De Chicago School is een school voor economisch denken waarvan de oorsprong ligt in het departement economie en de business school aan de Universiteit van Chicago in het midden van de 20e eeuw.
De school in Chicago werd gekenmerkt door het afwijzen van de ideeën van het keynesianisme (die voorstander waren van staatsinterventie), om de vrije markt en de ideeën van het monetarisme te promoten. De belangrijkste exponenten waren Milton Friedman en George Stigler, beide winnaars van de Nobelprijs voor economie.
Belangrijkste ideeën van de school in Chicago
Schooleconomen in Chicago waren ervan overtuigd dat de markteconomie inherent stabiel is en dat schokken (zoals economische depressies of crises) het gevolg zouden zijn van ongepast overheidsingrijpen.
Milton Friedman, een van de belangrijkste vertegenwoordigers, voerde inderdaad aan dat de grote depressie van de jaren dertig niet een gebrek aan investeringen was, zoals Keynes beweerde, maar een inkrimping van de geldhoeveelheid.
De Chicago-schoolbenadering wordt gekenmerkt door een pro-marktbenadering met een analyse die de volgende componenten omvat:
- consumptie theorie: Er wordt onderzocht hoe individuen hun consumptiebeslissingen uitvoeren. Hiervoor zijn voorkeuren (weerspiegeld in de nutscurven) gerelateerd aan de budgetbeperking.
- Theorie van rationele verwachtingen: Het gaat ervan uit dat individuen hun verwachtingen rationeel vormen, dat wil zeggen dat ze de beschikbare informatie correct gebruiken. Gezien het bovenstaande zijn rationele verwachtingen meestal correct en zijn fouten willekeurig.
- Kritiek op het keynesianisme: Kritiek op staatsinterventie om de economie te stabiliseren.
- Marshaliaanse traditie: Studie van specifieke, concrete markten.
- Human capital theorie: is van mening dat een van de belangrijkste factoren bij het verklaren van productiviteit de voorraad menselijk kapitaal is (de vaardigheden van werknemers, hun opleiding en ervaring).
De school in Chicago beperkte zich niet tot het bestuderen en doen van voorstellen in de puur economische sfeer, maar breidde haar analyse uit tot juridische en sociale kwesties zoals de instelling van het huwelijk, slavernij en demografische veranderingen.
Economische maatregelen voorgesteld door de school in Chicago
De school in Chicago beschouwde staatsinterventie als het creëren van inefficiëntie en het belemmeren van de groei. Gezien het bovenstaande hebben ze een reeks maatregelen voorgesteld ten gunste van de vrije markt, met de nadruk op het volgende:
- deregulering: Elimineer of verminder de voorschriften / beperkingen die zijn opgelegd aan de economische activiteit van particuliere agenten.

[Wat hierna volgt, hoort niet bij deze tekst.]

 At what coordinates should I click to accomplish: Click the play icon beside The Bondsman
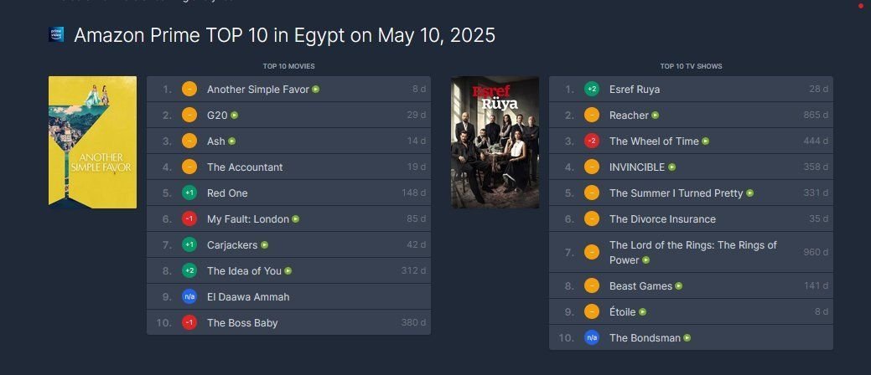tap(687, 338)
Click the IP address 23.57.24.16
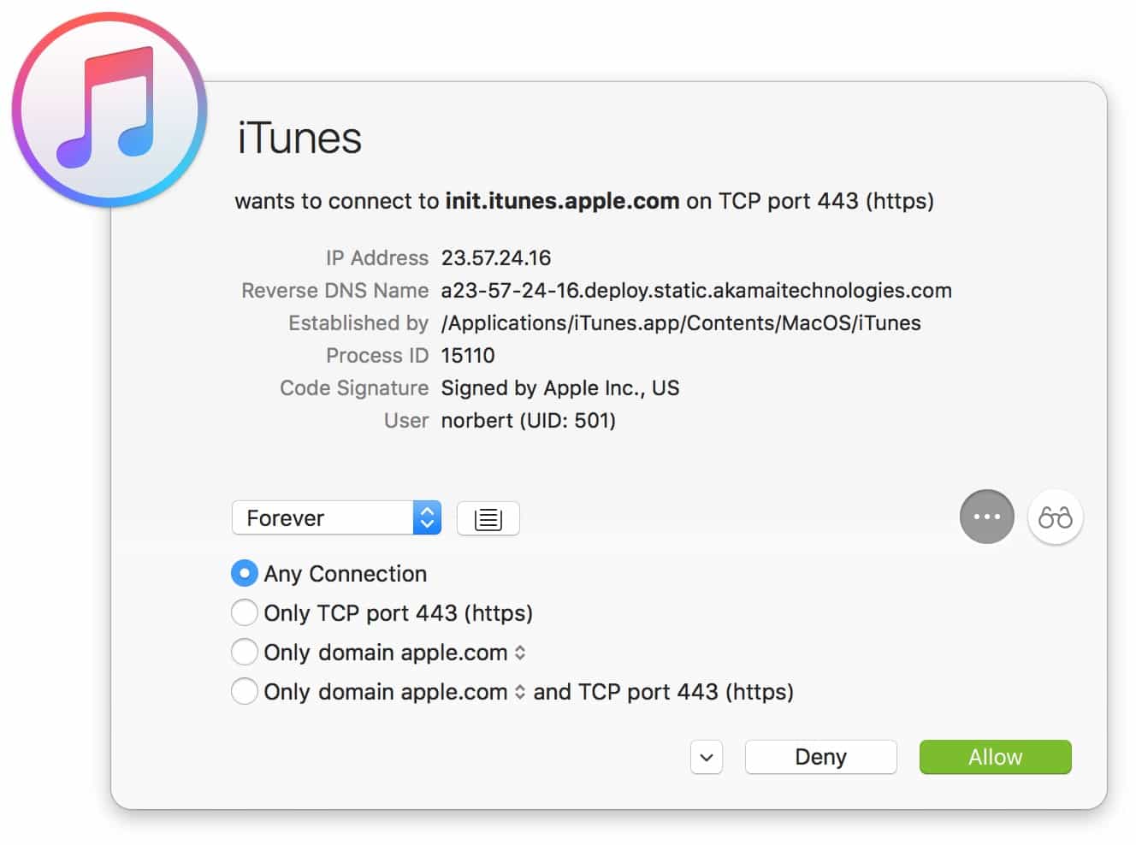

- privatisering: Staatseigendom overdragen of verkopen aan particulieren. Deze laatste zou meer bereid zijn om een efficiënt beheer van de middelen te voeren.

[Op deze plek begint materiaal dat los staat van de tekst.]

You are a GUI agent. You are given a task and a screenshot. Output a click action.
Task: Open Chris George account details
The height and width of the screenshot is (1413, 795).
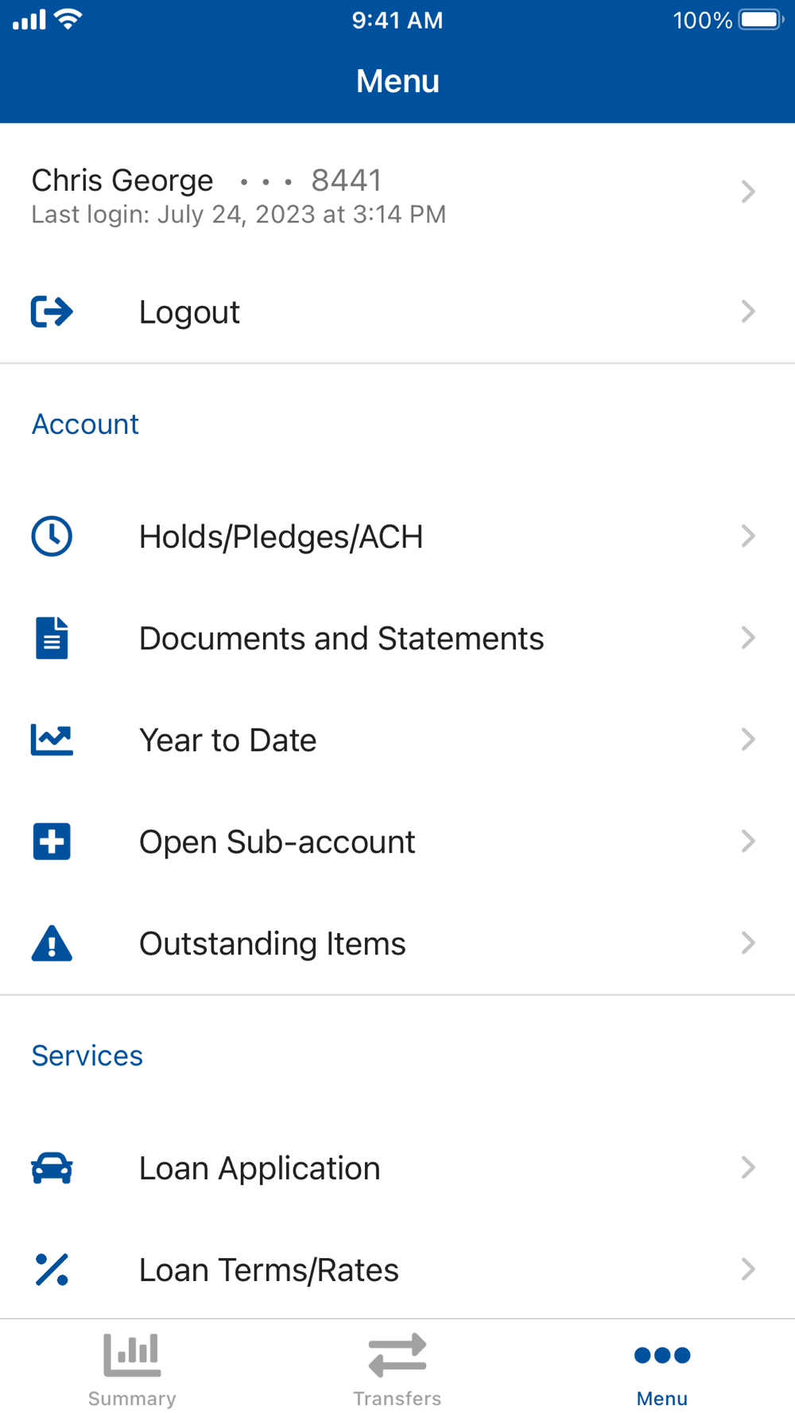tap(398, 192)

- concessies: Concessiecontracten afsluiten voor particuliere agenten om staatsactiva of -structuren te beheren.
- Afschaffing van subsidies en andere hulpmiddelen: Schaf subsidies of hulp af die de vrije concurrentie van bedrijven kunnen belemmeren.
- Verminder bureaucratie: Verminder en maak het staatsapparaat efficiënter.
Toonaangevende exponenten van de school in Chicago
De school in Chicago werd geleid door twee economen die de Nobelprijs ontvingen voor hun bijdragen op het gebied van economie: Milton Friedman (1976 Nobelprijs voor economie) en George Stigler (1982 Nobelprijs voor economie).
Andere relevante namen die ook Nobelprijzen wonnen zijn:
- Theodore Schultz (1979)
- Merton Miller (1990)
- Ronald Coase (1991)
- Gary Becker (1992)
Toepassing van de theorieën van de Chicago School
De theorieën van de Chicago-school waren moeilijk toe te passen in democratische omgevingen waar arbeiders en werkgevers zich sterk zouden verzetten tegen de vermindering of afschaffing van de hulp (subsidies, uitkeringen, minimumbescherming, enz.).
Gezien het bovenstaande werden veel van het beleid toegepast in landen met dictaturen, zoals het geval was in Chili onder de regering van Augusto Pinochet.